Can a Tournament Graph Define a Total Order Without Three-Player Cycles?

[QuietMind]

Homework Statement

In an n-player round-robin tournament, every pair of distinct players compete in a single game. Assume that every game has a winner —there are no ties. The results of such a tournament can then be represented with a tournament digraph where the vertices correspond to players and there is an edge x→y iff x beat y in their game.

(a) Explain why a tournament digraph cannot have cycles of length 1 or 2.

(b) Is the “beats” relation for a tournament graph always/sometimes/never: • asymmetric? • reflexive? • irreflexive? • transitive? Explain.

(c) Show that a tournament graph represents a total order iff there are no cycles of length 3.

Homework Equations

The Attempt at a Solution

I'm struggling with part c. I have the solutions posted below, but I don't fully understand the explanation.

"As observed in the previous part, the “beats” relation whose graph is a tournament is asymmetric and irreflexive. Since every pair of players is comparable, the relation is a total order iff it is transitive. “Beats” is transitive iff for any players x, y and z, x → y and y → z implies that x → z (and consequently that there is no edge z x). Therefore, “beats” is transitive iff there are no cycles of length 3. "

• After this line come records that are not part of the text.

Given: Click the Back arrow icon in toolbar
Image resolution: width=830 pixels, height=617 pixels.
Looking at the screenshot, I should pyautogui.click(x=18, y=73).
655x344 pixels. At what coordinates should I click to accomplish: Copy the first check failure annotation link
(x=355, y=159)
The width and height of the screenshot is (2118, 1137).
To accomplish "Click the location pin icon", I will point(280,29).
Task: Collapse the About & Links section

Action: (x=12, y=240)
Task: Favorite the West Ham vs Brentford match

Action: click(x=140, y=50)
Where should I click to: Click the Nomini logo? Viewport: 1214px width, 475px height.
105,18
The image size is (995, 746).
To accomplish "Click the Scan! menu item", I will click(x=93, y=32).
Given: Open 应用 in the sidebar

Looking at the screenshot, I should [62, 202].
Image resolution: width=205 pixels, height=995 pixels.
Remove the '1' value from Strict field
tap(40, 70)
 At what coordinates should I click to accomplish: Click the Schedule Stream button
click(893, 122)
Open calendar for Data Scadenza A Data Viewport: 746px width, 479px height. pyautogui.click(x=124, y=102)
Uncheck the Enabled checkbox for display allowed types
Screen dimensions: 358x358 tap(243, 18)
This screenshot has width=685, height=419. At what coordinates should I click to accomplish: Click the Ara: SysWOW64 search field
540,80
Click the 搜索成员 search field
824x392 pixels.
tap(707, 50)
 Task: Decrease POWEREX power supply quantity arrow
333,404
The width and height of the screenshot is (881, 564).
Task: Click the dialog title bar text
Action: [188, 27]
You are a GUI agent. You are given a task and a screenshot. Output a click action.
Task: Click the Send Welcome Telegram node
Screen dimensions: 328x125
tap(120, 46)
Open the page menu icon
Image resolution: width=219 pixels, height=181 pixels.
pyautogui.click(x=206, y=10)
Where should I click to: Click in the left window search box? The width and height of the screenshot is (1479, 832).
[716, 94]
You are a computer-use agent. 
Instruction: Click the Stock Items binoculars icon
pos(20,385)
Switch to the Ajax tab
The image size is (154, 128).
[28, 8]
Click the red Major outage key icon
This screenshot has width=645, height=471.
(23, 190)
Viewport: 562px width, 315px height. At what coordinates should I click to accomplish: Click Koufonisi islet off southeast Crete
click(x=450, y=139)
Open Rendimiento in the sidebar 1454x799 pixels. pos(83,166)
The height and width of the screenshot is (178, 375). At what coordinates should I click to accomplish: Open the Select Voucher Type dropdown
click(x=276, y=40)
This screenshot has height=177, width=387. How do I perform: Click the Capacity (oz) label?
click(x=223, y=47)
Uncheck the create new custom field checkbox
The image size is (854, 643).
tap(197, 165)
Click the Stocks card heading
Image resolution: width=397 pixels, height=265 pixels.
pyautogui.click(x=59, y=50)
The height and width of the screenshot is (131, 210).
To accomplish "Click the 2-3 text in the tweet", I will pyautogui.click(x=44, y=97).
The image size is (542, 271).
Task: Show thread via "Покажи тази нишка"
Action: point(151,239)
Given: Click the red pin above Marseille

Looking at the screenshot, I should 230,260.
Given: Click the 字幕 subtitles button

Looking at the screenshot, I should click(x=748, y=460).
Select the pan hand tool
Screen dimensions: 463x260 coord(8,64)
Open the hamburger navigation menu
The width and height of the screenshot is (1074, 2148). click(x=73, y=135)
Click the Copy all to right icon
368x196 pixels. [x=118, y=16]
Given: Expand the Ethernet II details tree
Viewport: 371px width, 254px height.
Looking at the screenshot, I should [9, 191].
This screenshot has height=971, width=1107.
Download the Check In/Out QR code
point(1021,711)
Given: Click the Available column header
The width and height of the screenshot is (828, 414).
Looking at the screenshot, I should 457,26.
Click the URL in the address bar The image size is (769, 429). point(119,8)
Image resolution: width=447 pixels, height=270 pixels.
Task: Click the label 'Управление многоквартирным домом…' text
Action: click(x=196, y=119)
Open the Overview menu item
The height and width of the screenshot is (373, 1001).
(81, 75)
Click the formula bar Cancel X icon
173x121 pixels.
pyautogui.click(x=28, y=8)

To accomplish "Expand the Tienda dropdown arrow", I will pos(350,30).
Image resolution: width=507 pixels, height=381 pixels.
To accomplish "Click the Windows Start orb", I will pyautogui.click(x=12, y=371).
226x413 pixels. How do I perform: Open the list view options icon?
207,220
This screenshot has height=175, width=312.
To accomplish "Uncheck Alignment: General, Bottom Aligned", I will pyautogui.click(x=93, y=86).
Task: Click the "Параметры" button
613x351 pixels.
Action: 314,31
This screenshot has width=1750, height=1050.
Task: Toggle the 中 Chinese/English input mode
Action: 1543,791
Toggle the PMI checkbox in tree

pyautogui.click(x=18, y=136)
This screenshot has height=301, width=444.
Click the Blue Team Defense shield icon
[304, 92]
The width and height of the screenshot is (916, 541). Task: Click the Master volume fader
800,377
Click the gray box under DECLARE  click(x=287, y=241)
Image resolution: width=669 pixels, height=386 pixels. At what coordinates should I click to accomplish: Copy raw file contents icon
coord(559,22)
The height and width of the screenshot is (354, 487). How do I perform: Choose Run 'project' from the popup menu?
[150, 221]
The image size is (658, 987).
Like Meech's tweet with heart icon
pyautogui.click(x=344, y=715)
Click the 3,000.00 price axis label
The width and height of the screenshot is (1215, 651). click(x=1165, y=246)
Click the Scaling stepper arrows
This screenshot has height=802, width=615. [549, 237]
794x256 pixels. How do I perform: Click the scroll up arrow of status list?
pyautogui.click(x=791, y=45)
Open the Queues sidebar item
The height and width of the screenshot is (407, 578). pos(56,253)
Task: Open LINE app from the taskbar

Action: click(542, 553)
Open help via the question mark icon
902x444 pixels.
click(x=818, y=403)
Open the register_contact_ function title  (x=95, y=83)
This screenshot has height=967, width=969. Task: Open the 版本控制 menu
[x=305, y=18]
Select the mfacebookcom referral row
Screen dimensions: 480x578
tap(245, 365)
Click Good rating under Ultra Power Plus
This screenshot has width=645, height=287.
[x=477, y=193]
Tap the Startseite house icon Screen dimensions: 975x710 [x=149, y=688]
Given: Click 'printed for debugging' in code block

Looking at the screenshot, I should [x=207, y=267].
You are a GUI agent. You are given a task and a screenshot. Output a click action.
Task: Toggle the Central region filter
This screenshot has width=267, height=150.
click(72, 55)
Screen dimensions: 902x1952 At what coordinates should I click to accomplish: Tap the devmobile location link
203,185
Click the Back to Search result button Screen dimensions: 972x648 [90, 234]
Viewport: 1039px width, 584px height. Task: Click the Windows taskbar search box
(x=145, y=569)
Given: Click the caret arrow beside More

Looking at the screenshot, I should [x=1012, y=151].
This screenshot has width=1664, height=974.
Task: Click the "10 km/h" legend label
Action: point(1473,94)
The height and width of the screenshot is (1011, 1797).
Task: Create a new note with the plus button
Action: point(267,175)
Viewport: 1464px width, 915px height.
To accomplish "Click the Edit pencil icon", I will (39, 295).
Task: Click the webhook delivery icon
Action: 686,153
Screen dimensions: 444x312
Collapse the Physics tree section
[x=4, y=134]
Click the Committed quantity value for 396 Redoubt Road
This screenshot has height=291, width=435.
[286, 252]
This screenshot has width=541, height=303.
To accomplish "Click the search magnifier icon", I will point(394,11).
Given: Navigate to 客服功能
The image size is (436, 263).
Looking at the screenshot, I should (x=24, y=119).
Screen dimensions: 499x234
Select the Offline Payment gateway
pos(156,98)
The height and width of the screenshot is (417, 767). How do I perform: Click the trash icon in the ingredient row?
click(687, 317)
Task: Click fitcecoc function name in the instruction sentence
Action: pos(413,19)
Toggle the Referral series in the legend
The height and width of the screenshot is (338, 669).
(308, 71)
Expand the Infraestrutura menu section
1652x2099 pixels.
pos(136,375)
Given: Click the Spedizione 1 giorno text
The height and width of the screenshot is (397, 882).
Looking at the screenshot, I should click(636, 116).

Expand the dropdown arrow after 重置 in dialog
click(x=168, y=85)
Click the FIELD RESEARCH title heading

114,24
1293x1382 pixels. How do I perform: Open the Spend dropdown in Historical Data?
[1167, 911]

I do not understand "Since every pair of players is comparable, the relation is a total order iff it is transitive." I thought that total order simply meant that any two players have to be comparable, so A beats B or B beats A. To me, that seems to be satisfied by the fact that it is a round robin tournament. The answer seems to imply that this total order implies there's a hierarchy of who beats who. How do they get transitivity from the stipulation that it's a total order?

 

[andrewkirk]

I thought that total order simply meant that any two players have to be comparable, so A beats B or B beats A.

That's close, but not quite correct. A more accurate statement is 'a partial order on a set is also a total order on that set if for any two elements there is an order relation between them'.

A (strict) partial order is a binary relation on a set that is transitive, irreflexive and asymmetric. So without transitivity the relation is not even a partial order. It is not any sort of order relation. The 'strict' part relates to asymmetric and irreflexive properties. Without those it is a non-strict partial order. It's the difference between $<$ and $\leq$.

Since every player plays every other, the completeness requirement of a total order is already satisfied, and the earlier questions established irreflexivity and asymmetry. The only part that is not yet established, to qualify as an order (and therefore also as a total order) is transitivity.